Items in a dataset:
· · · · · · ·

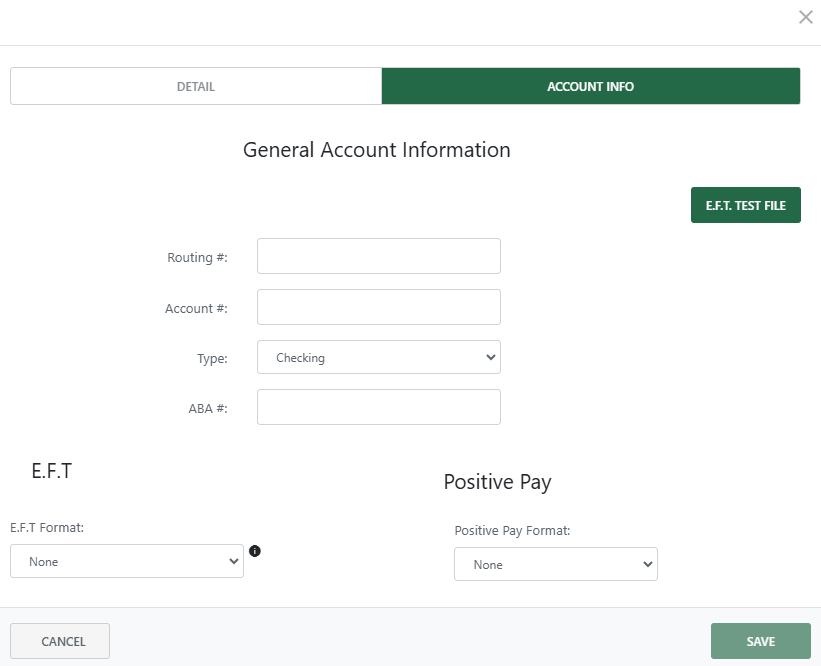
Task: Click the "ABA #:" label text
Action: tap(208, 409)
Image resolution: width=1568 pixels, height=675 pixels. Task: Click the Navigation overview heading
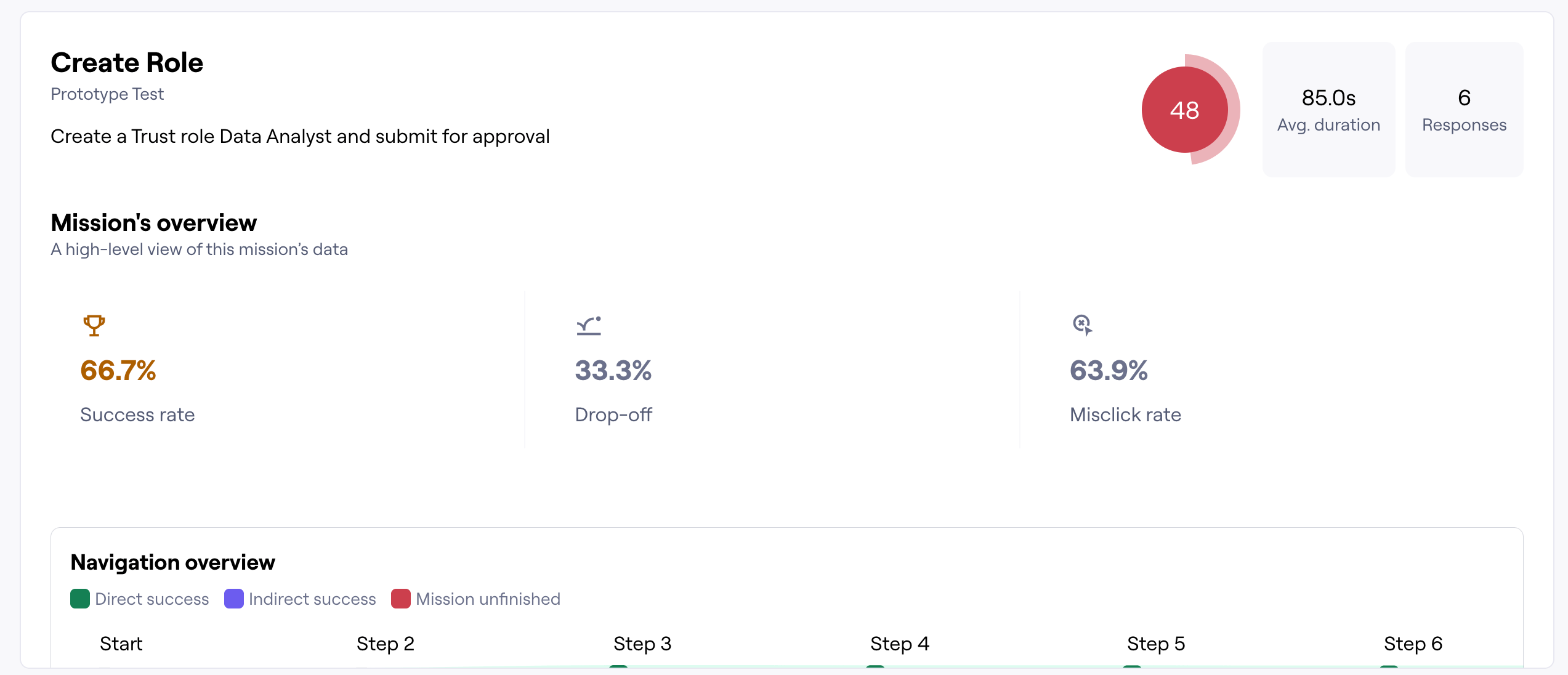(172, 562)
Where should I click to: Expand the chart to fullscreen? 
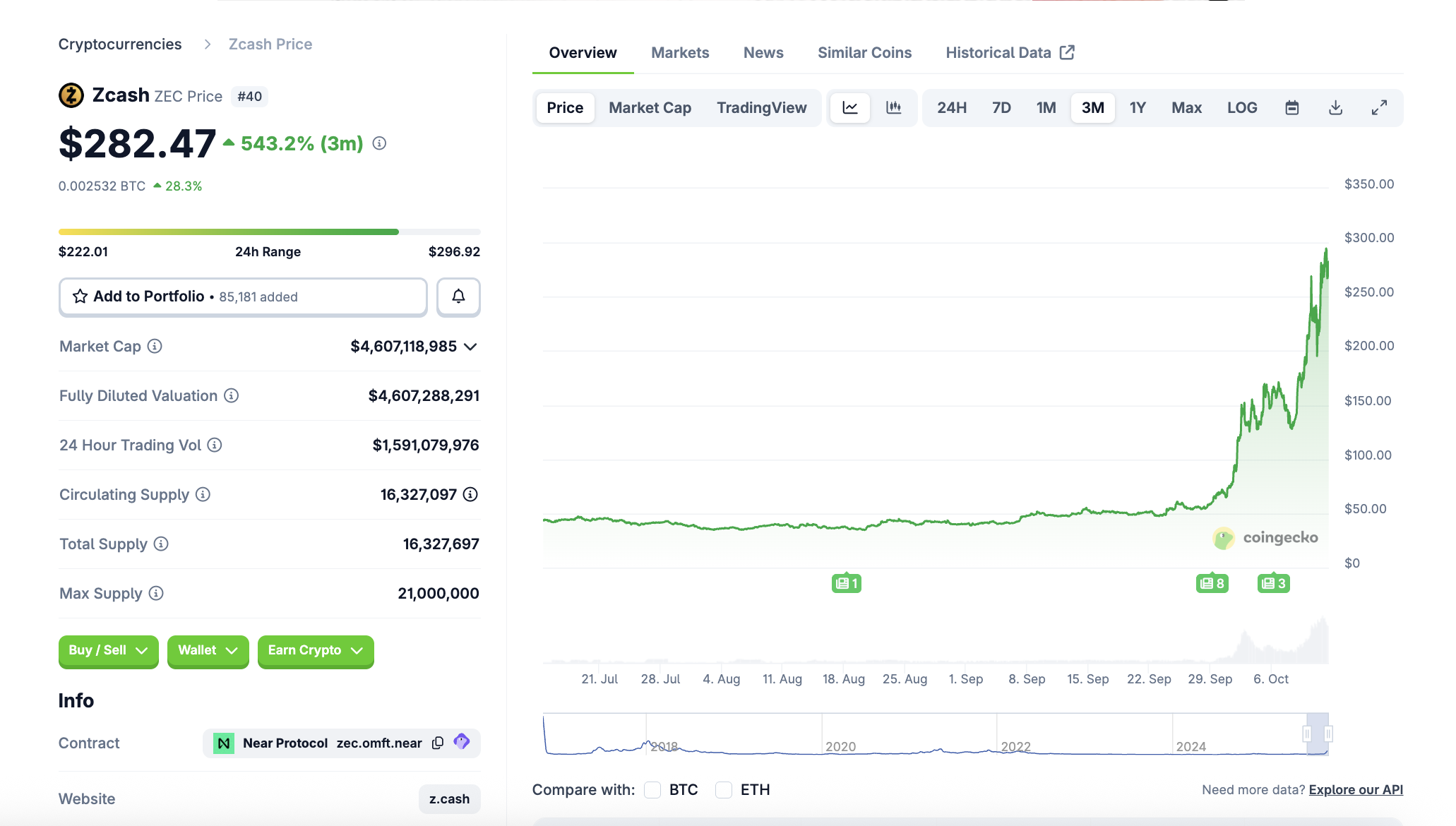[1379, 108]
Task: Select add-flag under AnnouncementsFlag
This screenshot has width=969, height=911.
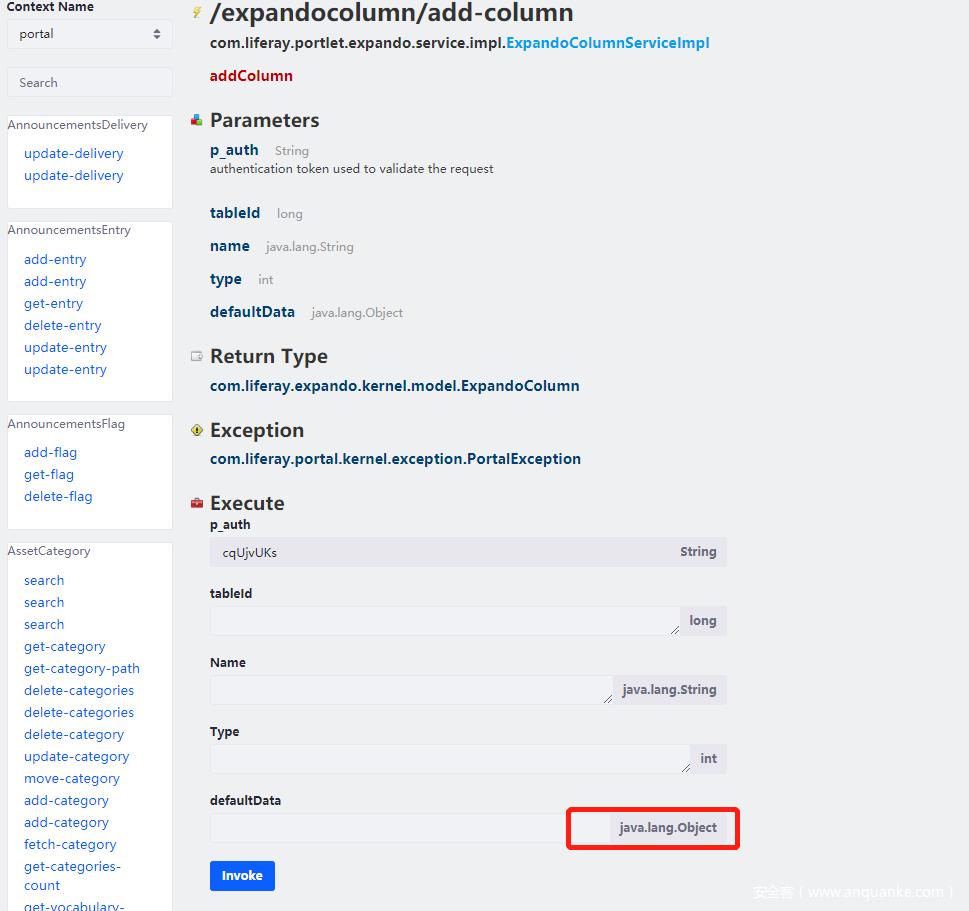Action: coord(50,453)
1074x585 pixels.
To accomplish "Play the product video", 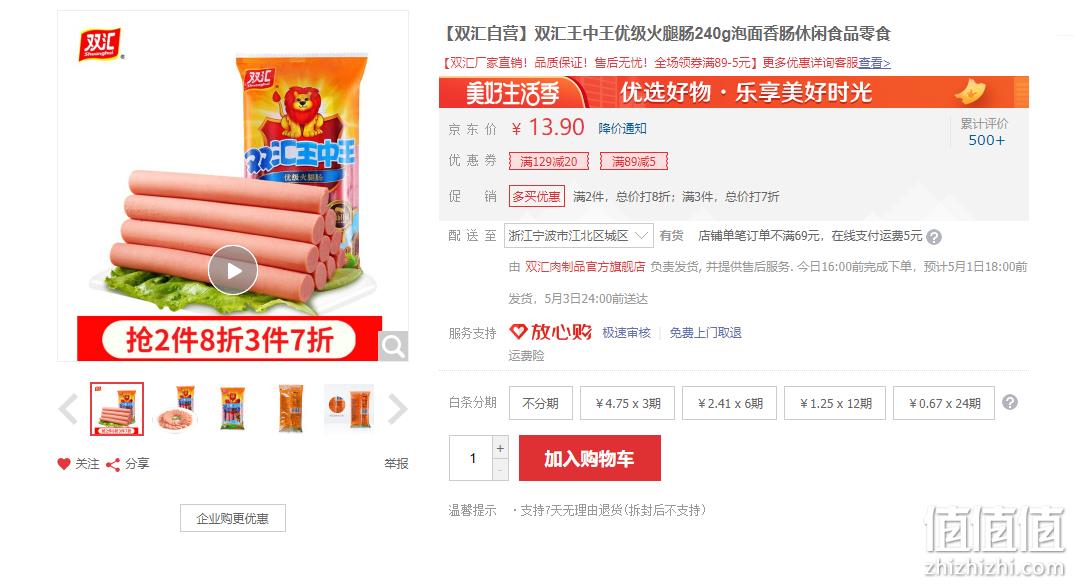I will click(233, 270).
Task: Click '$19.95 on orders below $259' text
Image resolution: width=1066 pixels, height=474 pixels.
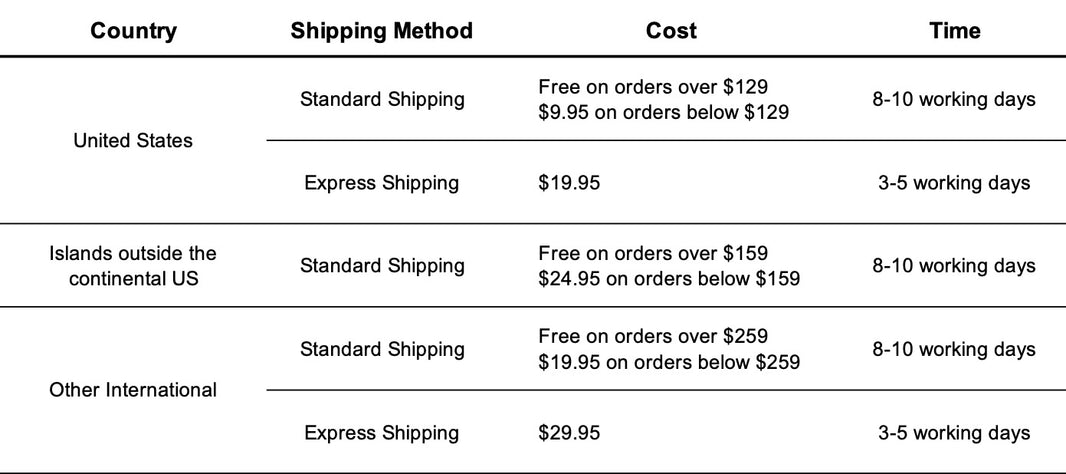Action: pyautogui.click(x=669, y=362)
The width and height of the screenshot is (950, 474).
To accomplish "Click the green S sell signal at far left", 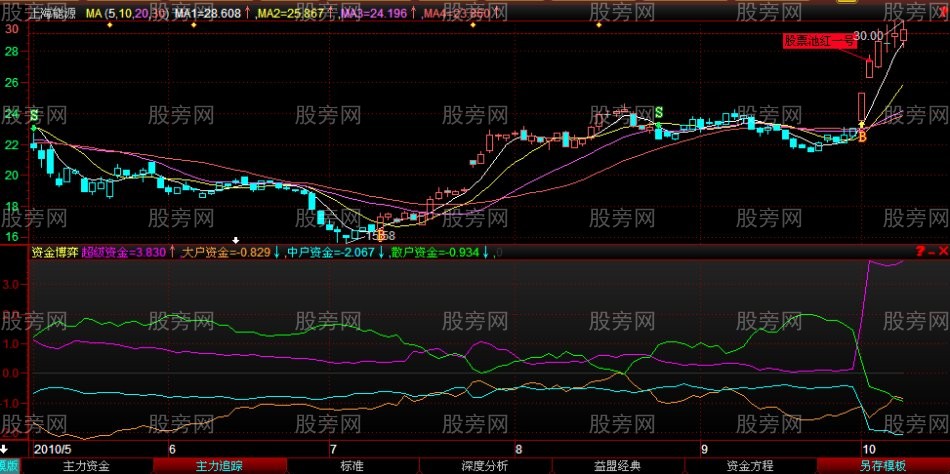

· · · · · · ·

EXERCISE AIM:
Tally the lines above that contain the string "resolution". Give only the number.

RESPONSE TO THIS EXERCISE:
2